The moment it leaves the dock, it starts to suck again. Instead of returning to the last known location with the vacuum turned off (and turning it back on at the last known location) - the little logic circuits seem to think that it is a useful expenditure of electricity to re-clean the ground over which it may have covered previously.
That is... if it takes the same route, or doesn't get stuck against a door frame with its impeccable logic.
The companion app (a portion of Samsung's interestingly named "Smart Things" app) offers limited functionality, and often doesn't synchronise with the status of our dear friend Dusty. Dusty might be on the dock, calmly charging, but the app will tell you that Dusty is on a cleaning mission.
You get an aerial view of the rooms cleaned, but there's no option to overlay a floor plan of your house, tell the machine where the dock is, and then see the areas that were cleaned in that given session. The app is a genuine minimum viable product - and serves to offer very little actual utility.

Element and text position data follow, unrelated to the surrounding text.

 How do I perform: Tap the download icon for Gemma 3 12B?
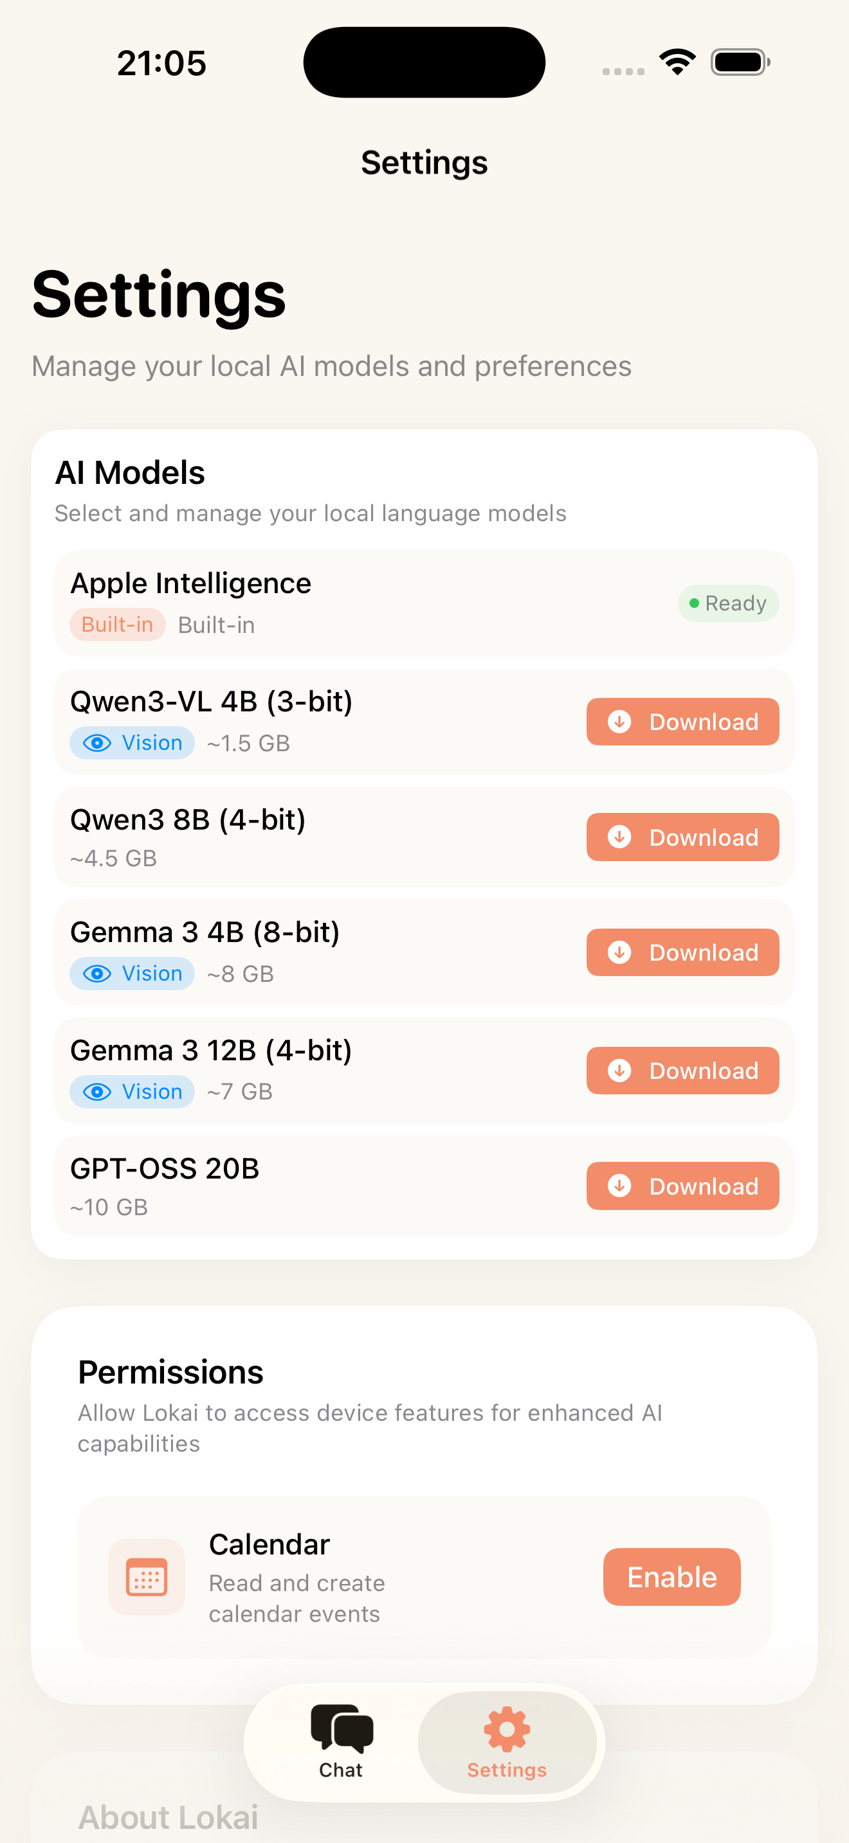pyautogui.click(x=620, y=1070)
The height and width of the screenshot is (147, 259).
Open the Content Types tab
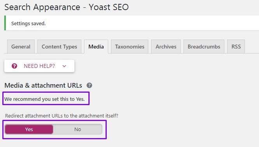(59, 47)
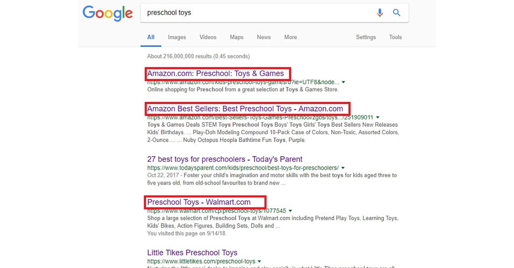Expand dropdown arrow beside first Amazon URL
Screen dimensions: 514x268
(343, 82)
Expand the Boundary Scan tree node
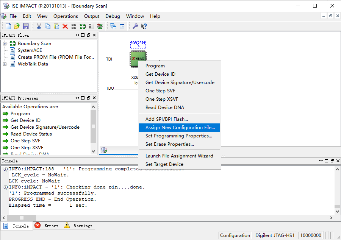 (x=5, y=44)
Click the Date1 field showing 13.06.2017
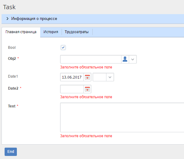The height and width of the screenshot is (159, 184). click(x=72, y=77)
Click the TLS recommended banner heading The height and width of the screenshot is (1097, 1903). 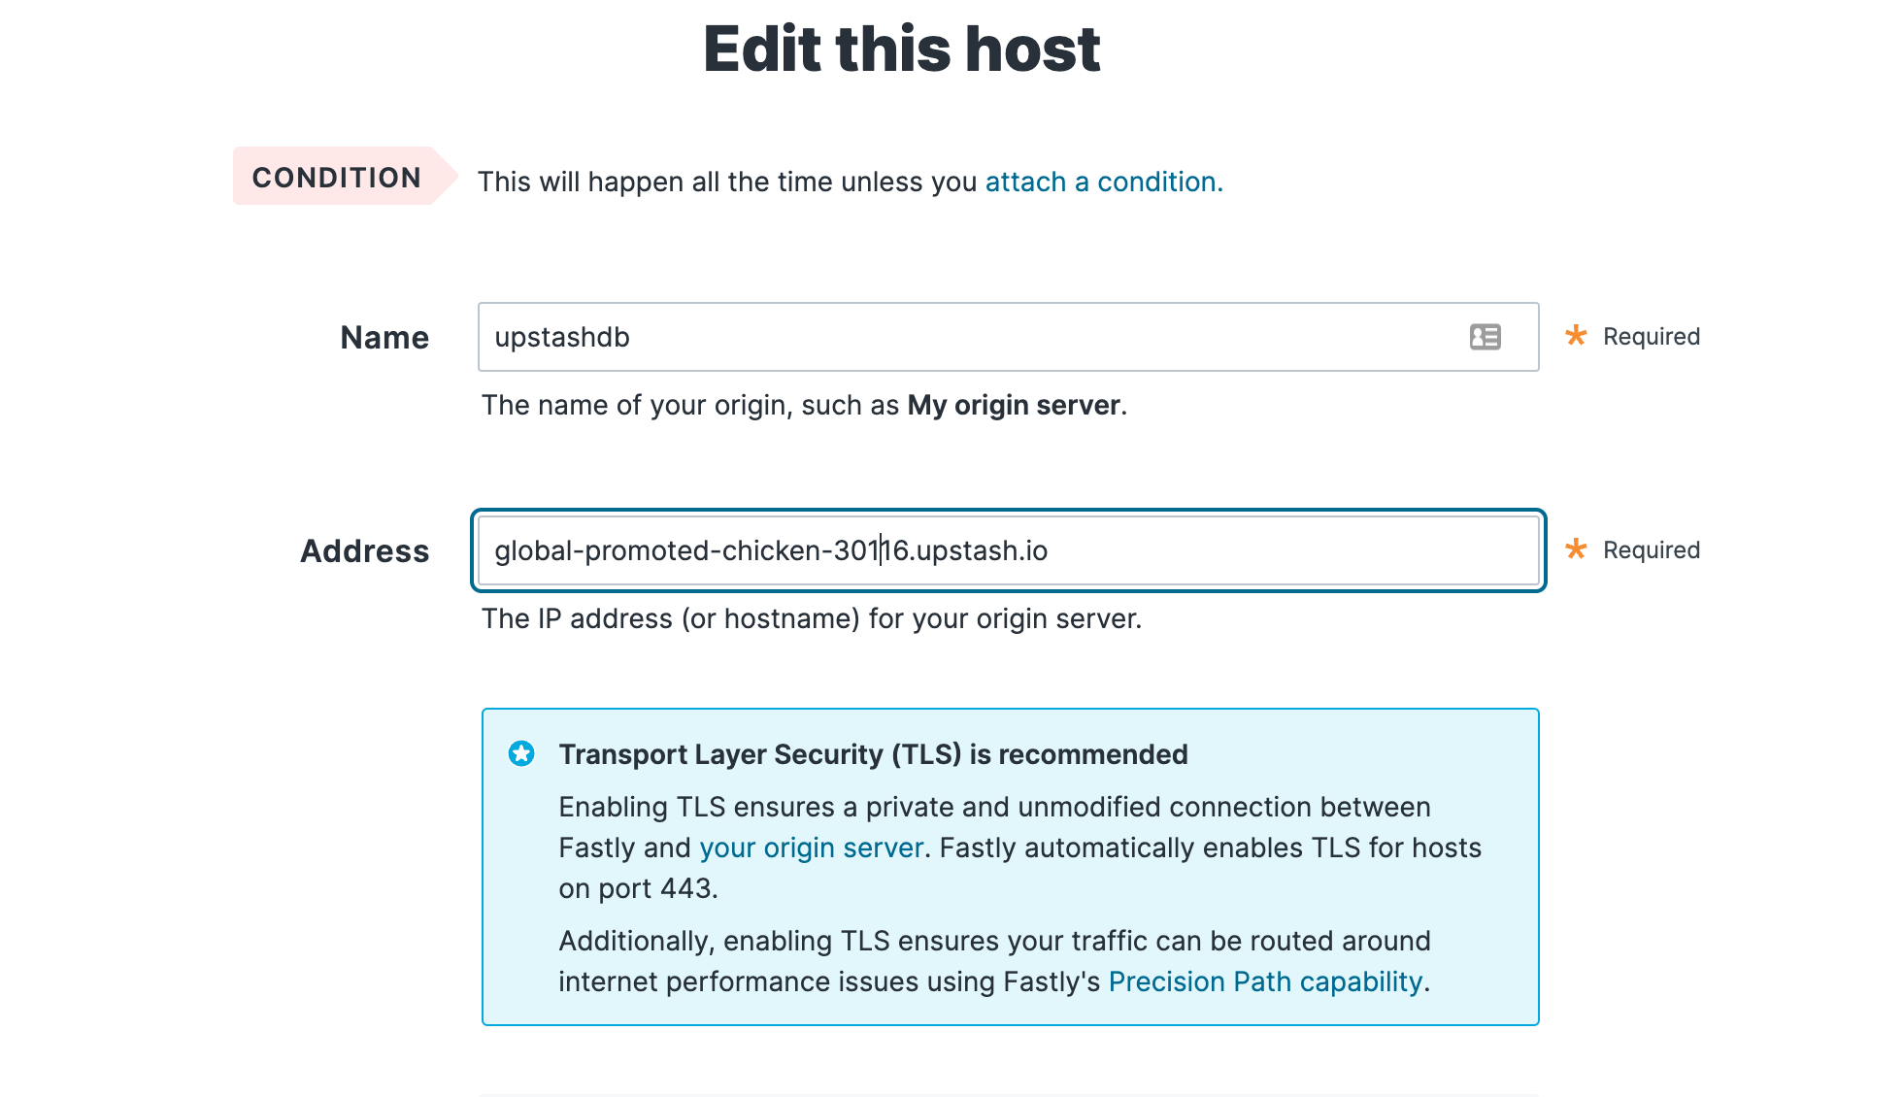pyautogui.click(x=873, y=753)
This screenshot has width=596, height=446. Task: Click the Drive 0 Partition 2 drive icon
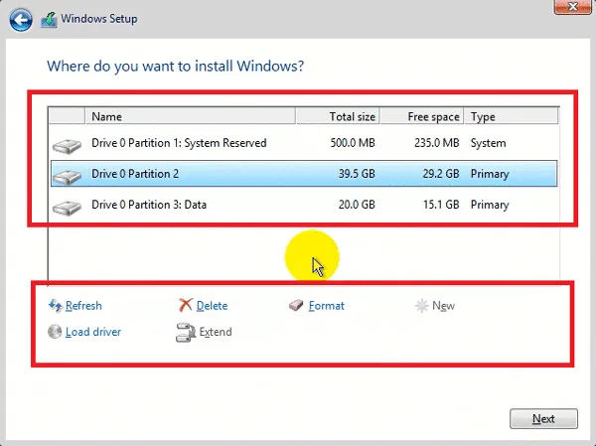point(68,176)
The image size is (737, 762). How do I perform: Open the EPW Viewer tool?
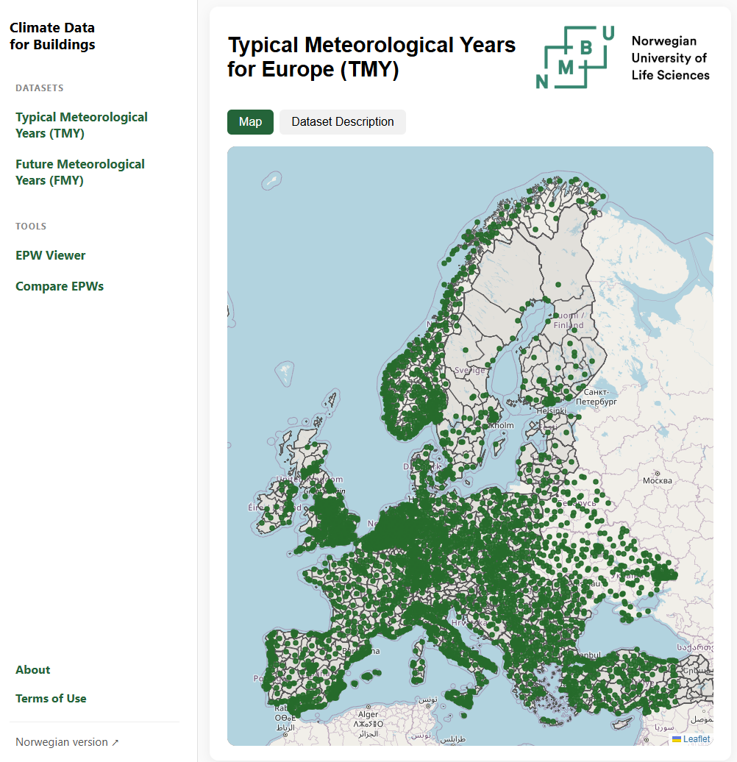coord(51,255)
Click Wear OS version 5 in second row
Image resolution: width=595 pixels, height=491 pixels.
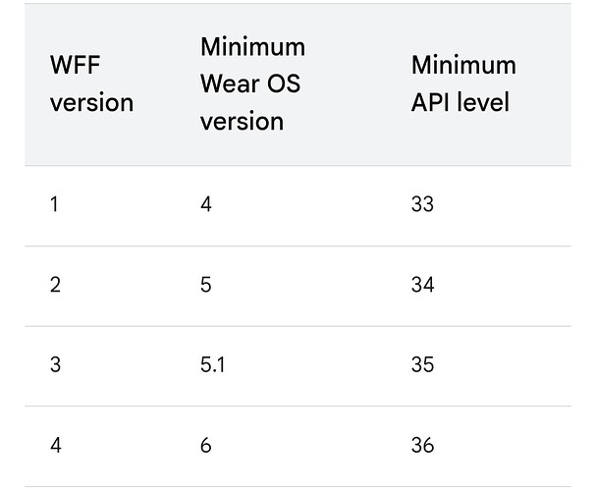pos(206,286)
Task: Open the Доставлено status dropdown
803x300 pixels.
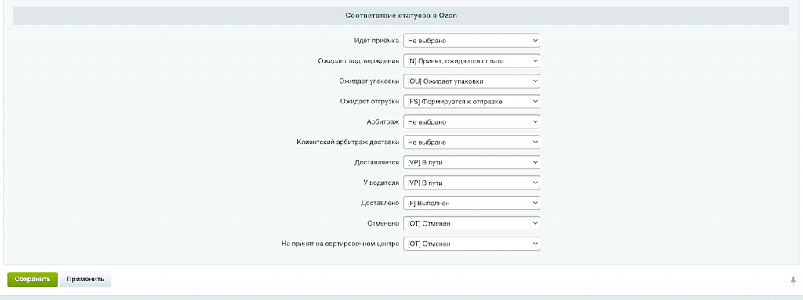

There isn't even an option to update the firmware - I assume that this action takes place automagically via wifi - but there's no confirmation or user feedback to suggest that Samsung are interested in Dusty's longevity and increasingly frustrating failures as a domestic appliance.
I want to love Dusty, and I want to love this robot vacuum, but there's three words that will sum up my review. Dusty sucks badly.
I'll be investigating warranty options, in the hope that Dusty may've been dropped on his head as a wee-infant-sentient robot vacuum machine, but I expect that I will remain engaged in a jovial customer service experience on the journey to a consumer's dream: actually getting what I paid for.
I rate this vacuum Zero out of Five Dust Bins - do not buy - do not approach.